=== THE PROBLEM ===
From the entries below, reproduce exactly the line containing "Instruction: Open the Search icon in sidebar", the line containing "Select the Line sketch tool", and every line in between, with nothing added.

=== MATERIAL TO PROCESS ===
◆ ◆ ◆ ◆ ◆ ◆ ◆

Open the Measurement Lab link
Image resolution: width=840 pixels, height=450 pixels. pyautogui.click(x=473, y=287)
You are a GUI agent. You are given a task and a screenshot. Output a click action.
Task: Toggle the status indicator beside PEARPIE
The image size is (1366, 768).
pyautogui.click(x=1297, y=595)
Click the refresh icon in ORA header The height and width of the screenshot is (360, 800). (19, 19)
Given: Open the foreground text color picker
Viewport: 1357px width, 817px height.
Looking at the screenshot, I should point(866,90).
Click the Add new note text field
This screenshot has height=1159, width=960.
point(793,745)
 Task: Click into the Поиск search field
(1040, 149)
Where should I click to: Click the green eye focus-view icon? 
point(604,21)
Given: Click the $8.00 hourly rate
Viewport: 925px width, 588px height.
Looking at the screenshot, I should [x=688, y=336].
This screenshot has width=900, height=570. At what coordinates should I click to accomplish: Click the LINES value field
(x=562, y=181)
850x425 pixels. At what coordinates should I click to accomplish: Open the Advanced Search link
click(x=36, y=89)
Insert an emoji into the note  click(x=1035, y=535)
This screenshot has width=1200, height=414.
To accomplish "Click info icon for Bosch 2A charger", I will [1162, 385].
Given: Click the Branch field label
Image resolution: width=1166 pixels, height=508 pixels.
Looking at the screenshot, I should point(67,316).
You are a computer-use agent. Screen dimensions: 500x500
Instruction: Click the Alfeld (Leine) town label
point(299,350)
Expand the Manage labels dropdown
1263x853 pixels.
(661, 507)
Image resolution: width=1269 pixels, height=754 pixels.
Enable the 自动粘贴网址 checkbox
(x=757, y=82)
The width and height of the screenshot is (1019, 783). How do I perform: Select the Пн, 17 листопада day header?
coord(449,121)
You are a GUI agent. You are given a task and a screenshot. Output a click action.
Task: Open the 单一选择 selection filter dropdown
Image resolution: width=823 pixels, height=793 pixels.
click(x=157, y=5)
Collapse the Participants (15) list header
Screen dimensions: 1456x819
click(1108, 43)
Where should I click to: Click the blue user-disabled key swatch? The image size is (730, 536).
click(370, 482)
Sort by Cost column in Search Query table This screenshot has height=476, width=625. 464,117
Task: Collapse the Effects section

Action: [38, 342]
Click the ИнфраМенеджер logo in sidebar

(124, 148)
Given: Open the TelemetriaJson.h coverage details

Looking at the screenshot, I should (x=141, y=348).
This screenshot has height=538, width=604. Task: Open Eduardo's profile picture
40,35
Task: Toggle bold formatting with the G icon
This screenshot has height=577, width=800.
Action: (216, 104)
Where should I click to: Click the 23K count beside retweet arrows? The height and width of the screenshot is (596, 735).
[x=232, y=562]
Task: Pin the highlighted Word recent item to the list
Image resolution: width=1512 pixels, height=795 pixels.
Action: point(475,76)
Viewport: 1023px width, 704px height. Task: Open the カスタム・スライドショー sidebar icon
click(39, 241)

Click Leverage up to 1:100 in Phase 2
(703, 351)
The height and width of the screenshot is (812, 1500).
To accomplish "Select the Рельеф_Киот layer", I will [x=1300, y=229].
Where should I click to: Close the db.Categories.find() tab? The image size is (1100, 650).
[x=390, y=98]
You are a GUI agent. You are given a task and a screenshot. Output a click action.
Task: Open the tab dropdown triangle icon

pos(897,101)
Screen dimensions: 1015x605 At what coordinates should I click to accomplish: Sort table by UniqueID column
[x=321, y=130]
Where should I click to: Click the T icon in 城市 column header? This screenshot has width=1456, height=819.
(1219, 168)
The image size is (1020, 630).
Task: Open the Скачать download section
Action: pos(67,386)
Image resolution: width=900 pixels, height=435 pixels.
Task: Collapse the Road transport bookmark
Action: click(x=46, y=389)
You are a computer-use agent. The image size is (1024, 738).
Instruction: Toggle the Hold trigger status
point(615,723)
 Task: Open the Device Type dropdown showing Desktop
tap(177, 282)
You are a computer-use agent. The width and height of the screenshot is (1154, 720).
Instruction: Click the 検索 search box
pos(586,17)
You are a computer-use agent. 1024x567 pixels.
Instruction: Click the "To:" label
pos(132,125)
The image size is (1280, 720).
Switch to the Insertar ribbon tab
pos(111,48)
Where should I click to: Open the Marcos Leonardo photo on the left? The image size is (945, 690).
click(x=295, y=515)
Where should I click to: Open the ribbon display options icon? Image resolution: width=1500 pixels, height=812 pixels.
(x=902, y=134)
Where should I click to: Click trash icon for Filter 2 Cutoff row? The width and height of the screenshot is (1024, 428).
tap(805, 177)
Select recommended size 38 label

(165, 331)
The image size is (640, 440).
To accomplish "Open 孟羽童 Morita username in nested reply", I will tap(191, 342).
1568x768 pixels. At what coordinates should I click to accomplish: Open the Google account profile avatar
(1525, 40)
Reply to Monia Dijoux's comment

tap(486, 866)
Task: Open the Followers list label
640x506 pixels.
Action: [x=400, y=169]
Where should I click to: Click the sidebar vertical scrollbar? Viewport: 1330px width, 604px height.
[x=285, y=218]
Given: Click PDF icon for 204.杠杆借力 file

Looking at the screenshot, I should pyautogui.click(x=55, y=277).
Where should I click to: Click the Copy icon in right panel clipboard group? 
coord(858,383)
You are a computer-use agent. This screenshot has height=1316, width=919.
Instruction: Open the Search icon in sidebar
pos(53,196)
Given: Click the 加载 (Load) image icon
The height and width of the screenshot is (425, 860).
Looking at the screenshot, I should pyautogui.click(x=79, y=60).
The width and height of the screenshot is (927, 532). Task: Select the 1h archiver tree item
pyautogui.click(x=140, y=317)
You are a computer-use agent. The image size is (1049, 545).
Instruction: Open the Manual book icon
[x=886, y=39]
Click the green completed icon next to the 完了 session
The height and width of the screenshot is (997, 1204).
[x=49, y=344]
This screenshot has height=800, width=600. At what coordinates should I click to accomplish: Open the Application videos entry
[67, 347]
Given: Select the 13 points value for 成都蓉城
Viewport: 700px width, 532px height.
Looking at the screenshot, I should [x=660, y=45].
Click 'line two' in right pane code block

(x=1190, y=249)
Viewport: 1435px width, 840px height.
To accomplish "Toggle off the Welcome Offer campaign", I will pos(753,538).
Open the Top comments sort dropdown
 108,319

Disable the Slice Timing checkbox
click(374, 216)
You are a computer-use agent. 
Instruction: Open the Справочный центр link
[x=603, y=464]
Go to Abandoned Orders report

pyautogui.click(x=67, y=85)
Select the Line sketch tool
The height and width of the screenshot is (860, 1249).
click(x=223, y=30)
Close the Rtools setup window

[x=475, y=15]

◆ ◆ ◆ ◆ ◆ ◆ ◆

=== REPLY ===
Instruction: Open the Search icon in sidebar
pos(53,196)
Given: Click the 加载 (Load) image icon
The height and width of the screenshot is (425, 860).
Looking at the screenshot, I should pyautogui.click(x=79, y=60).
The width and height of the screenshot is (927, 532). Task: Select the 1h archiver tree item
pyautogui.click(x=140, y=317)
You are a computer-use agent. The image size is (1049, 545).
Instruction: Open the Manual book icon
[x=886, y=39]
Click the green completed icon next to the 完了 session
The height and width of the screenshot is (997, 1204).
[x=49, y=344]
This screenshot has height=800, width=600. At what coordinates should I click to accomplish: Open the Application videos entry
[67, 347]
Given: Select the 13 points value for 成都蓉城
Viewport: 700px width, 532px height.
Looking at the screenshot, I should [x=660, y=45].
Click 'line two' in right pane code block

(x=1190, y=249)
Viewport: 1435px width, 840px height.
To accomplish "Toggle off the Welcome Offer campaign", I will pos(753,538).
Open the Top comments sort dropdown
 108,319

Disable the Slice Timing checkbox
click(374, 216)
You are a computer-use agent. 
Instruction: Open the Справочный центр link
[x=603, y=464]
Go to Abandoned Orders report

pyautogui.click(x=67, y=85)
Select the Line sketch tool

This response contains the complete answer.